The rebel militias set up a coalition to coordinate their offensive. It is dominated by the Hay’at Tahrir Al-Sham (HTS), which Damascus claims is an arm of Al Qaeda-Syria. In fact, it is an alignment of dozens of Islamist groups, some of which belonged and still do to Jabhat Fateh al-Sham – the former Nusra Front.
Fighting on the side of the Assad regime are the remnants of the Syrian army’s 90th Brigade, the Iranian Revolutionary Guards South Syrian command center, and the pro-Iranian Afghan Shiite militia.
They are joined by members of Hizballah’s Southern Shield Brigade.
This brigade is made up of Palestinians, Druzes, Circassians and local Syrians, whom Hizballah recruited and has posted in Hermon villages ready to launch terrorist attacks inside Israel.
The battle around Quneitra was preceded on June 17 by the assassination of Majd a-Din Khalik Khaymoud, commander of the Southern Shield Brigade and his two lieutenants, who were caught in an ambush near the village of Khan Arnabah.

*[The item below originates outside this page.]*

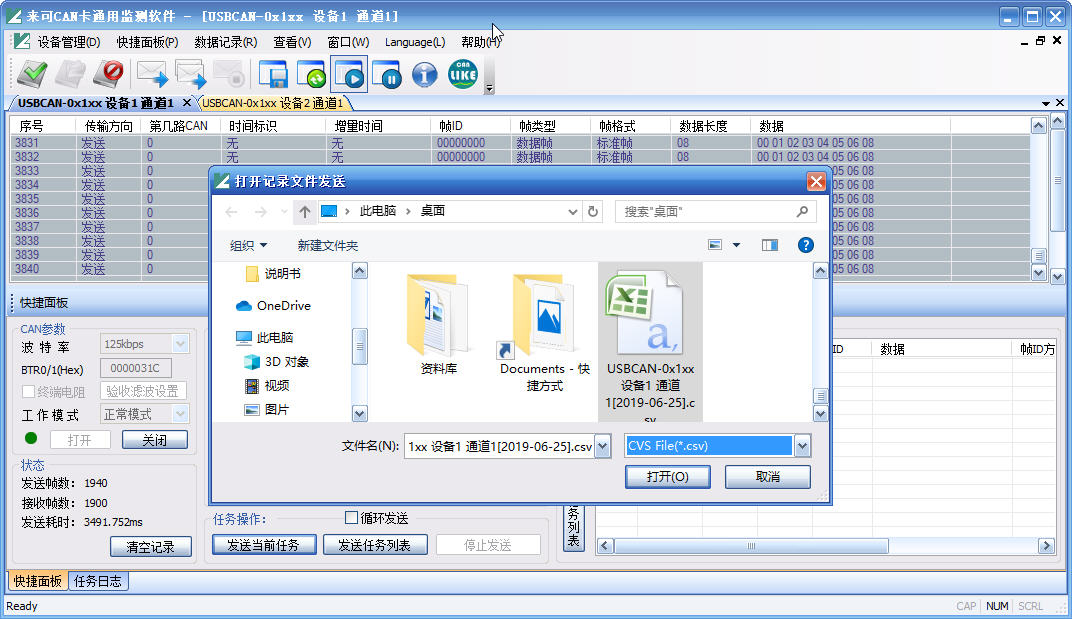This screenshot has width=1072, height=619.
Task: Click the save window toolbar icon
Action: coord(273,74)
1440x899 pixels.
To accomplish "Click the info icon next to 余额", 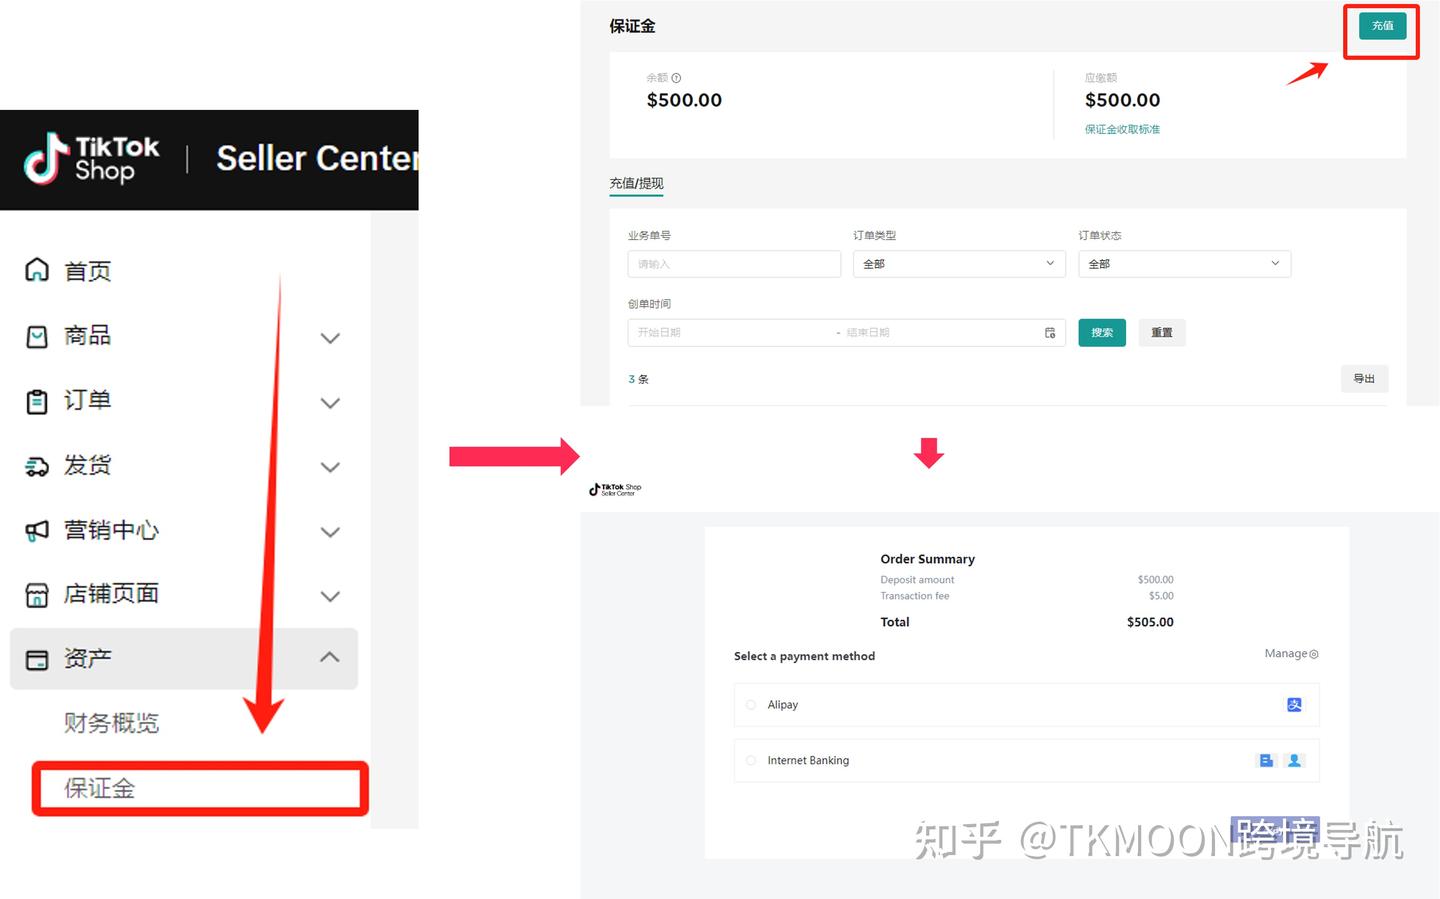I will [676, 78].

No party took responsibility for this attack.
Then, on Saturday, June 24, the rebel coalition launched its offensive on the Syrian-Hizballah units at Al-Baath, boasting that they would not stop until they reached Damascus. Although they caught the enemy by surprise, they were unable to follow up with a rapid advance, because they were pushed back by superior fire power. Since the Syrian mortars were aiming their fire at the rebel units concentrated around Quneitra, i.e., from east to west, some of the shells spilled over the border into the Golan.
When the rebels saw they were falling short of their objective, they drummed up a more modest goal: It was to open a second front in order to lighten the pressure on a separate rebel organization which for nearly three weeks has been fighting off fierce assaults on their positions in the southern Syrian town of Daraa, close to the Jordanian border.

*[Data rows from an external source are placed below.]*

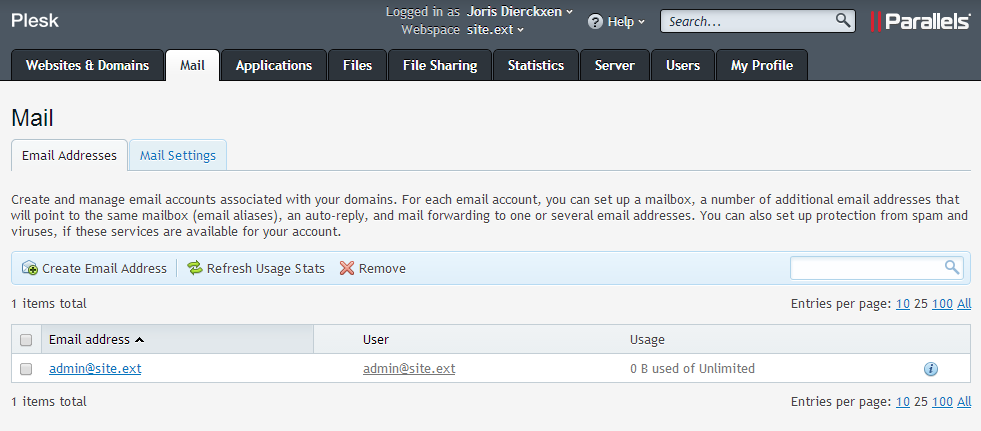Sort by Email address column header

96,340
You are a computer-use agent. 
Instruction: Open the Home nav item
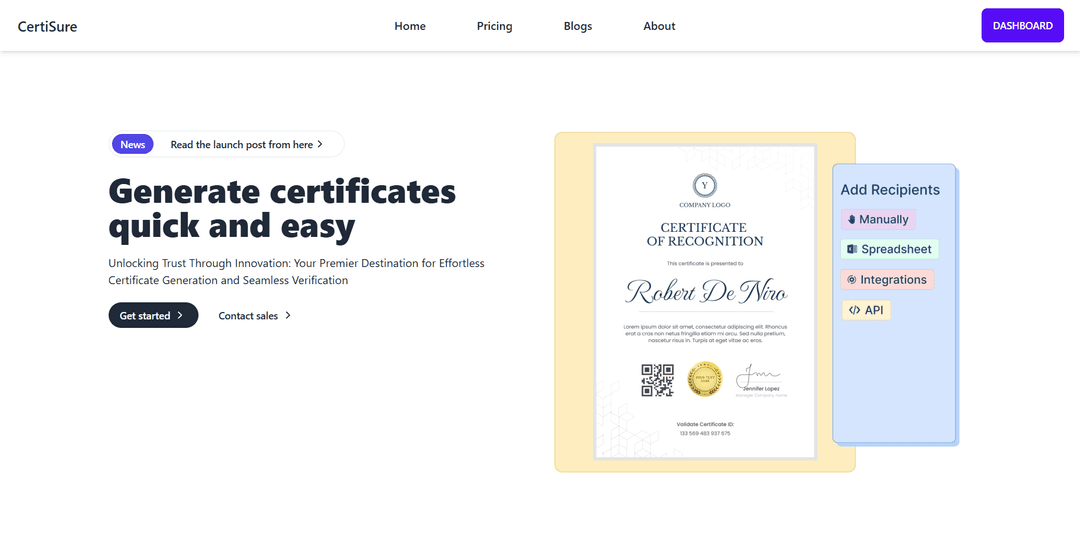[x=410, y=26]
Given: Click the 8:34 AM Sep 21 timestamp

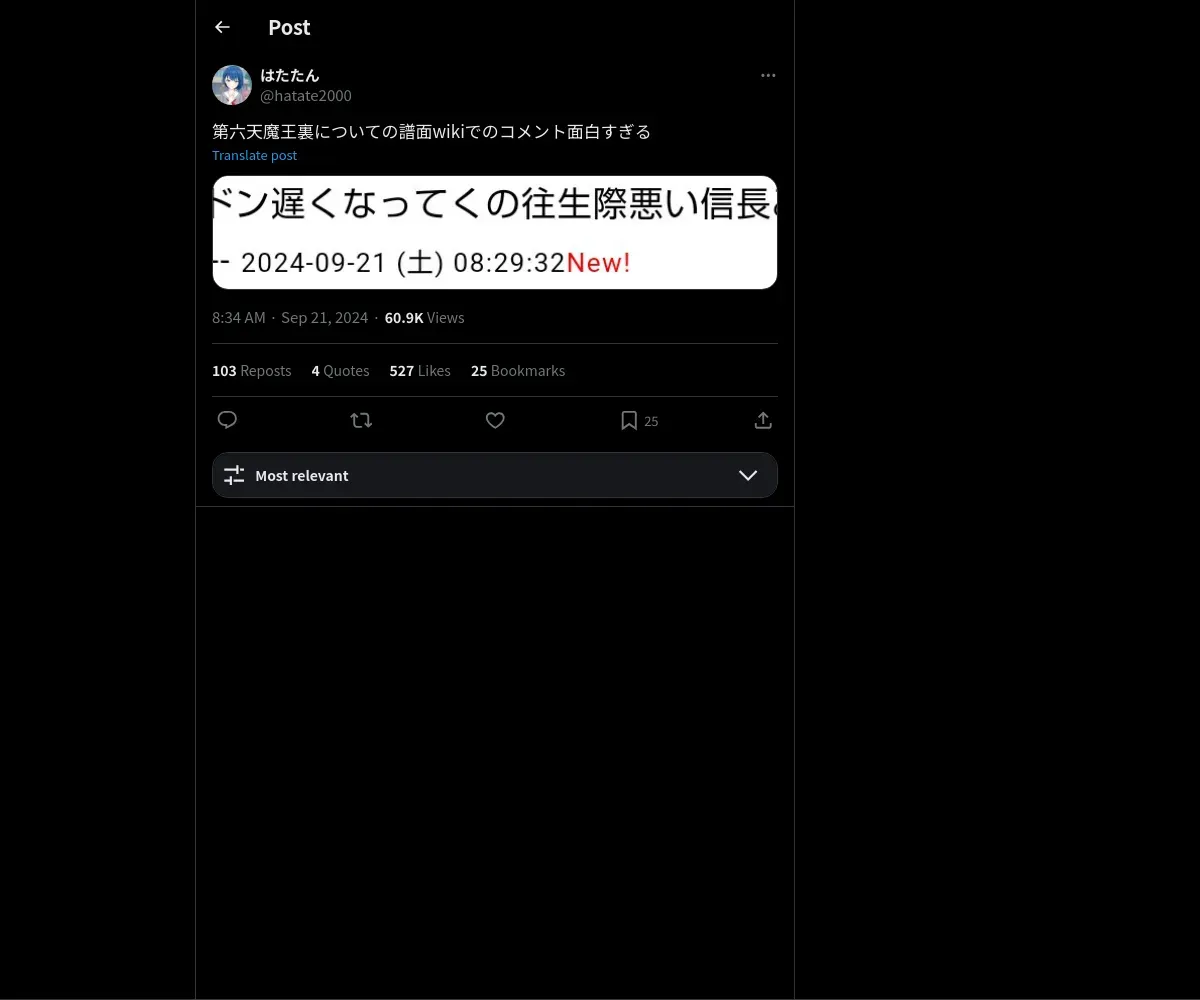Looking at the screenshot, I should pos(290,317).

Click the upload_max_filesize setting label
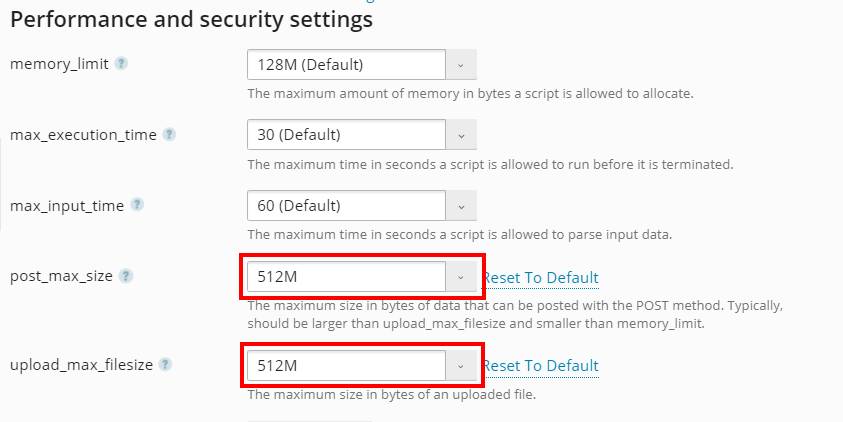click(82, 364)
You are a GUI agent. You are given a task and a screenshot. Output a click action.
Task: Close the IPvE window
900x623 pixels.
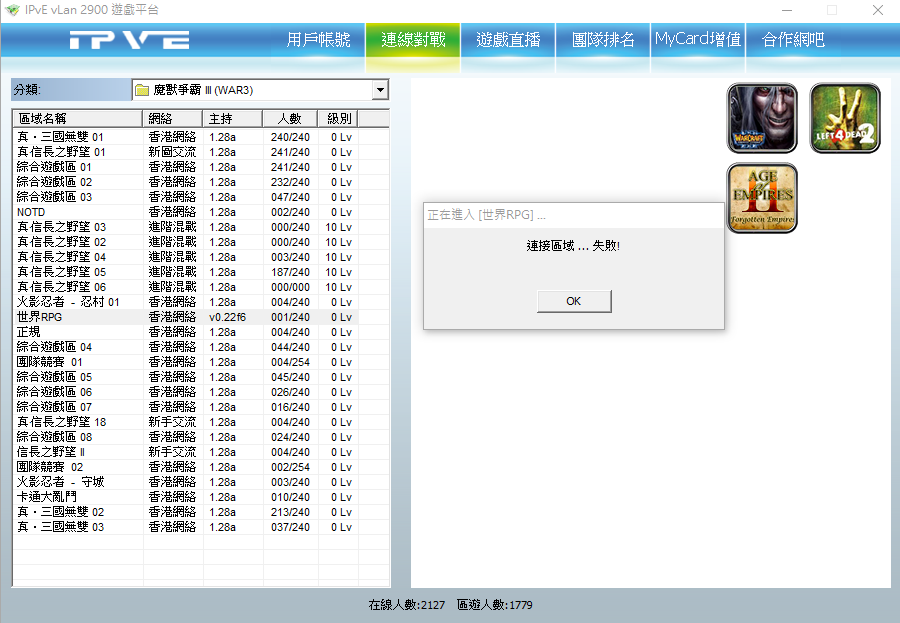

Assad’s army, combined with large-scale Hizballah units and pro-Iranian forces, are therefore in full flight to seize control of Syria’s borders with Jordan and Israel. Amman and Jerusalem therefore face a twin peril on the Daraa and Al-Baath fronts. Both are anxious to keep Hizballah as far as possible from their territory.
But for now, both these warfronts hang in the balance and are undecided. Also undecided on how and when to react are Israel and Jordan. Hizballah is already 3km from the Golan border, although Israel’s government and military leaders have pledged repeatedly that they would be allowed to come in so close.